- Required actions:
1. According to the sickle cell article, how much shorter is the life expectancy of sickle cell patients than the average life expectancy of Jamaicans?
2. Pick up the sickle cell article after its final sentence and keep writing it.

- Extract to read:
####################

SICKLE cell experts yesterday debunked as myth, a common belief that the illness is a death sentence, and appealed to Jamaicans to end stigmatisation and employment discrimination of people with the disease.
Director of the Sickle Cell Unit Professor Marvin Reid, and officials of the Sickle Cell Support Club of Jamaica and the Sickle Cell Trust, told the Jamaica Observer Monday Exchange that the nature of the stigmatisation has resulted in depression among many sickle cell patients.
"The typical perception of most people is that people with sickle cell die, and die very early," said Professor Reid, who pointed out that the life expectancy of sickle cell patients is just about 10 years less than the average life expectancy of Jamaicans.
Co-founder and director of the Sickle Cell Support Club of Jamaica, Camille Daley, said that the stigma is even perpetuated by those who would be considered enlightened based on their academic qualifications.

####################

- Exercise data:
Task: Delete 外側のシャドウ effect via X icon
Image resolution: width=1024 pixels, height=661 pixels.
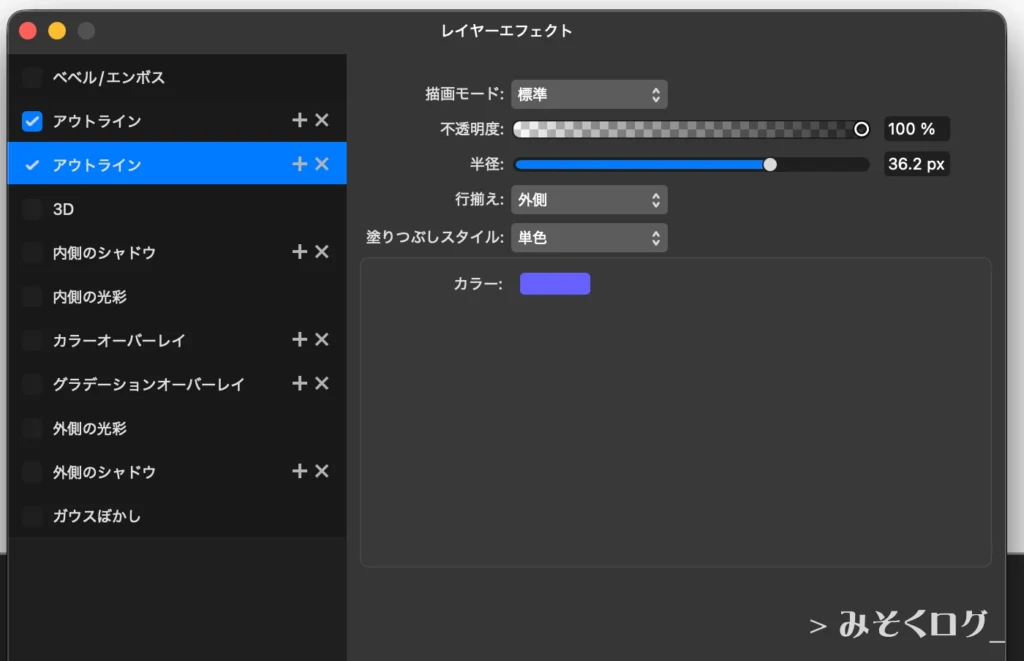Action: point(321,471)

####################

- Per-task outputs:
1. It is about 10 years shorter.

2.
"I have actually met people whose families have given their children with sickle cell the pet name 'soon dead'," she said, adding that she is aware of a case in which a mother migrated and filed for all her children except the one she called 'soon dead'.
"I think that somewhere in the back of everybody's mind is that you'll soon be dead. So the assumption is really if you don't do as well in your education, it's really not that big a deal, because you'll soon be dead," she asserted.
The group noted that the workplace is another environment where sickle cell patients are discriminated against, resulting in some of them refusing to tell their employers of their status, if a medical examination is not required for the job.
"In some cases where the person does get the job, they don't want to put them on the company's group medical health plan, so they will get hired, but they won't receive any health insurance or any life insurance. But there are persons who, because they are so desperate for that job, go along with that and they don't have a lawyer to challenge it," said Daley.
Added Reid: "The impression that we have is that a lot of persons, once it is discovered that they have sickle cell, they are not offered or they are not given the sort of employment that they deserve, which they would have merited if sickle cell disease was not a factor."
The group noted that the stigmatisation is not just confined to the family members of sickle cell patients and their employers, but extends to the school environment and is also very much an issue in some sections of the health sector.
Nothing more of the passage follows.